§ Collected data
........

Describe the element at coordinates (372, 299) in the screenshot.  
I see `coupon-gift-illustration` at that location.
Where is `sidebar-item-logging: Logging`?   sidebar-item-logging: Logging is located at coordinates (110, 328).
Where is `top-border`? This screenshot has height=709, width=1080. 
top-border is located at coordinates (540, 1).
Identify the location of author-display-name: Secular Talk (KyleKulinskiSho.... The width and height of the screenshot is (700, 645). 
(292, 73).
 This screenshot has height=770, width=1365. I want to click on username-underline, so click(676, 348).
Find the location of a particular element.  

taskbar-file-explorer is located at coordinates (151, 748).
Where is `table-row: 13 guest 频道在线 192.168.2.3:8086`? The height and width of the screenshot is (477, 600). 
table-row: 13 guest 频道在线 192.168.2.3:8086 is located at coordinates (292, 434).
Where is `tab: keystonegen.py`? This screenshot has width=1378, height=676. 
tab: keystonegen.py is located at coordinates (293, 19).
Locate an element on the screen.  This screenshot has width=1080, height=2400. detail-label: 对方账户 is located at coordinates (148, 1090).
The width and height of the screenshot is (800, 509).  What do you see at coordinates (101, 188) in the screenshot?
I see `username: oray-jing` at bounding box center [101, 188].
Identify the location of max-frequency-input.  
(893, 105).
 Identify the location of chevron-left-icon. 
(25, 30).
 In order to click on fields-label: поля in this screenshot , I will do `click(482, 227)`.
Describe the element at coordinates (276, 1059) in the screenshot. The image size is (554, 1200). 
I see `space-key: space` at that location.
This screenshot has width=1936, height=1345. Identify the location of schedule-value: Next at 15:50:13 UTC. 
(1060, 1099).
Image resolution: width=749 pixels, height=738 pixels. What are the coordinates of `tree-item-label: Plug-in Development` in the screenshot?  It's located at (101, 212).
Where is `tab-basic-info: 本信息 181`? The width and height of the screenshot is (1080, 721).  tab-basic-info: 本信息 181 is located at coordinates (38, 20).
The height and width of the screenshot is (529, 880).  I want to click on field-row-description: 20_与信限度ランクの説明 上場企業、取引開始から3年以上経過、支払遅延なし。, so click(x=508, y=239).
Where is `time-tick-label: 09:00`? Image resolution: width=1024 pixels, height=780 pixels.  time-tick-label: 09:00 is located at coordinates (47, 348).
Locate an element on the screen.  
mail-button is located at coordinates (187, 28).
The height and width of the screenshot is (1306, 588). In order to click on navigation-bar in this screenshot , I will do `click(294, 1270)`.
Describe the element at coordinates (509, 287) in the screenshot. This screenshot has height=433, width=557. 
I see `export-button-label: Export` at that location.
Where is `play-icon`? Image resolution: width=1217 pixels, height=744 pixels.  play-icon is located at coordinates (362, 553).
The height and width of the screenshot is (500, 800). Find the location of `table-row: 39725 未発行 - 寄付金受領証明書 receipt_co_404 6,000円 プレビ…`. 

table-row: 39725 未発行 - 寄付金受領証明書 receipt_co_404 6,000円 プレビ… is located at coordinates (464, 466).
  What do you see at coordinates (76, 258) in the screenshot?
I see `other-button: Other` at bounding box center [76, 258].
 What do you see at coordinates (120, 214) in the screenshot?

........

§ TASK OBJECTIVE
Reproduce every one of the rows above verbatim, with no alterations.

§ SOLUTION
Describe the element at coordinates (372, 299) in the screenshot.  
I see `coupon-gift-illustration` at that location.
Where is `sidebar-item-logging: Logging`?   sidebar-item-logging: Logging is located at coordinates (110, 328).
Where is `top-border`? This screenshot has height=709, width=1080. 
top-border is located at coordinates (540, 1).
Identify the location of author-display-name: Secular Talk (KyleKulinskiSho.... The width and height of the screenshot is (700, 645). 
(292, 73).
 This screenshot has height=770, width=1365. I want to click on username-underline, so click(676, 348).
Find the location of a particular element.  

taskbar-file-explorer is located at coordinates (151, 748).
Where is `table-row: 13 guest 频道在线 192.168.2.3:8086`? The height and width of the screenshot is (477, 600). 
table-row: 13 guest 频道在线 192.168.2.3:8086 is located at coordinates (292, 434).
Where is `tab: keystonegen.py`? This screenshot has width=1378, height=676. 
tab: keystonegen.py is located at coordinates (293, 19).
Locate an element on the screen.  This screenshot has width=1080, height=2400. detail-label: 对方账户 is located at coordinates (148, 1090).
The width and height of the screenshot is (800, 509).  What do you see at coordinates (101, 188) in the screenshot?
I see `username: oray-jing` at bounding box center [101, 188].
Identify the location of max-frequency-input.  
(893, 105).
 Identify the location of chevron-left-icon. 
(25, 30).
 In order to click on fields-label: поля in this screenshot , I will do `click(482, 227)`.
Describe the element at coordinates (276, 1059) in the screenshot. The image size is (554, 1200). 
I see `space-key: space` at that location.
This screenshot has width=1936, height=1345. Identify the location of schedule-value: Next at 15:50:13 UTC. 
(1060, 1099).
Image resolution: width=749 pixels, height=738 pixels. What are the coordinates of `tree-item-label: Plug-in Development` in the screenshot?  It's located at (101, 212).
Where is `tab-basic-info: 本信息 181`? The width and height of the screenshot is (1080, 721).  tab-basic-info: 本信息 181 is located at coordinates (38, 20).
The height and width of the screenshot is (529, 880).  I want to click on field-row-description: 20_与信限度ランクの説明 上場企業、取引開始から3年以上経過、支払遅延なし。, so click(x=508, y=239).
Where is `time-tick-label: 09:00`? Image resolution: width=1024 pixels, height=780 pixels.  time-tick-label: 09:00 is located at coordinates (47, 348).
Locate an element on the screen.  
mail-button is located at coordinates (187, 28).
The height and width of the screenshot is (1306, 588). In order to click on navigation-bar in this screenshot , I will do `click(294, 1270)`.
Describe the element at coordinates (509, 287) in the screenshot. This screenshot has height=433, width=557. 
I see `export-button-label: Export` at that location.
Where is `play-icon`? Image resolution: width=1217 pixels, height=744 pixels.  play-icon is located at coordinates (362, 553).
The height and width of the screenshot is (500, 800). Find the location of `table-row: 39725 未発行 - 寄付金受領証明書 receipt_co_404 6,000円 プレビ…`. 

table-row: 39725 未発行 - 寄付金受領証明書 receipt_co_404 6,000円 プレビ… is located at coordinates (464, 466).
  What do you see at coordinates (76, 258) in the screenshot?
I see `other-button: Other` at bounding box center [76, 258].
 What do you see at coordinates (120, 214) in the screenshot?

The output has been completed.